__What to produce__. Output the passage of the sermon excerpt starting at "Who knows what it" and ending at "way too soon.", copied word for word.

__Extract provided__.
What I mean by that is,
in so many Gospel stories,
our instinct is to cover up Jesus’ real humanity,
and explain his words and actions
as something he could only do because he was
the divine Son of God.
And in the process,
we lose the connection with Jesus, our brother, our sibling,
one who shared a full, embodied humanity with us.
We need both—the humanity and divinity.

Last Sunday’s story of his baptism by John in the Jordan
is a perfect example.
We focus in on the voice from above,
the descending dove,
the bright heavenly glow, maybe trumpets and angels.
But we need to remember he went to that river in a crowd,
as a member of particular social and religious group,
trying to live their lives at a particular political moment,
which, as I mentioned last Sunday,
has some parallels to our own political moment.

Without taking anything away from the Jesus who is Lord of heaven,
we can’t afford to lose sight of the Jesus who is like us.
This has never been more true than it is now,
with all the global, national, and personal suffering
going on right now.
We need a Jesus we can relate to.
Who knows what it means to struggle with life.
I mean, really struggle.
Who knows what red-hot anger feels like.
Who knows the exhilaration and hard work of loving someone.
Who has felt, in his gut, the wrenching pain of grief,
after losing someone way too soon.
Who has experienced, yes, even fear and doubt.

Otherwise, we might have a mystical Savior,
but we don’t have a Jesus to follow in life, as a disciple.
_____________________

In today’s story from Luke we see Jesus in two scenes,
both in his hometown of Nazareth.
Jesus reading from the scroll of Isaiah in the synagogue,
and Jesus being confronted by an angry mob.

Now, if we see only Jesus the Divine Son of God,
the story goes like this—
He calmly enters the synagogue intent to declare
what he already knows,
that he is the Messiah, anointed to deliver his people.
But the people aren’t ready to accept that divine truth,
so they try to kill him,
but he miraculously escapes their grasp because, well,
because he’s God.

Certainly, there are elements of that in the story.
But let’s find the human Jesus in Luke 4,
the one who resembles us.

When Jesus read from the prophet Isaiah,
he probably did exactly what Erma Taylor did today—
read from the assigned lectionary text.
The scroll of Isaiah was handed to him.
I assume he did what synagogue worshippers often did—
took his turn reading the assigned text,
and then, as is customary,
made some comments about the text.
Synagogue readings often sparked conversation,
sometimes debate.

I think this Isaiah reading was a pivotal moment for Jesus,
not because the God in him
directed him to go in there and boldly announce his mission
and give his inauguration speech.

I think this was a pivotal moment
because the words of the prophet Isaiah spoke to him right then.
As he read them, the lights came on for Jesus.
I can’t prove it. But I believe it.

I think about all Jesus experienced in just the prior 2 months,
as a human—as a young man exploring his call and identity.
I bet his mind was churning.
The picture was starting to come together,
but a little blurry.
Isaiah brought it into focus.

In our text last week Jesus was baptized by John and heard the voice
that staked a claim on him—“You are my son.”

__Supplied data__.
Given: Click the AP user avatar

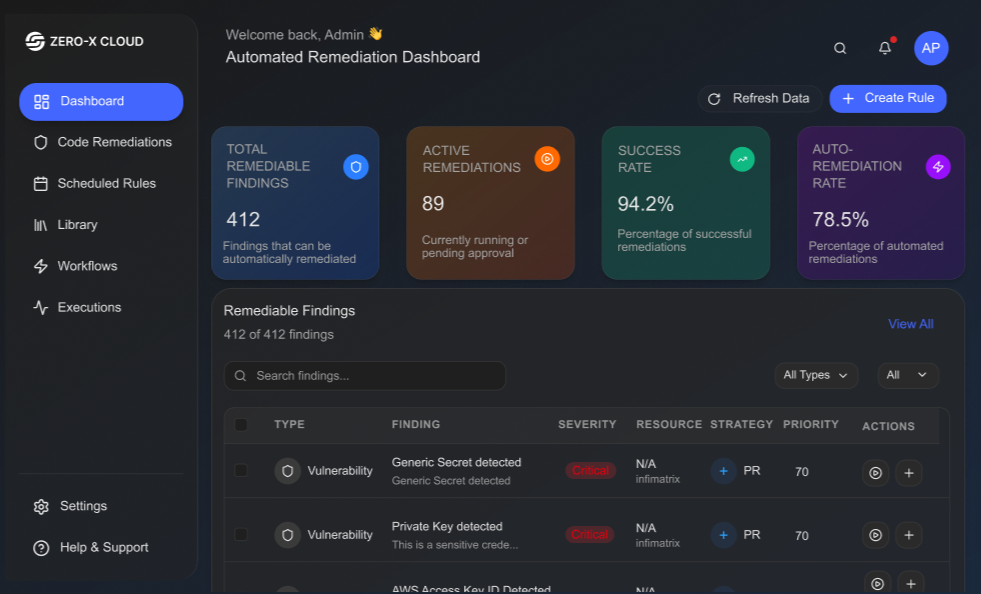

__Exercise result__.
Who knows what it means to struggle with life.
I mean, really struggle.
Who knows what red-hot anger feels like.
Who knows the exhilaration and hard work of loving someone.
Who has felt, in his gut, the wrenching pain of grief,
after losing someone way too soon.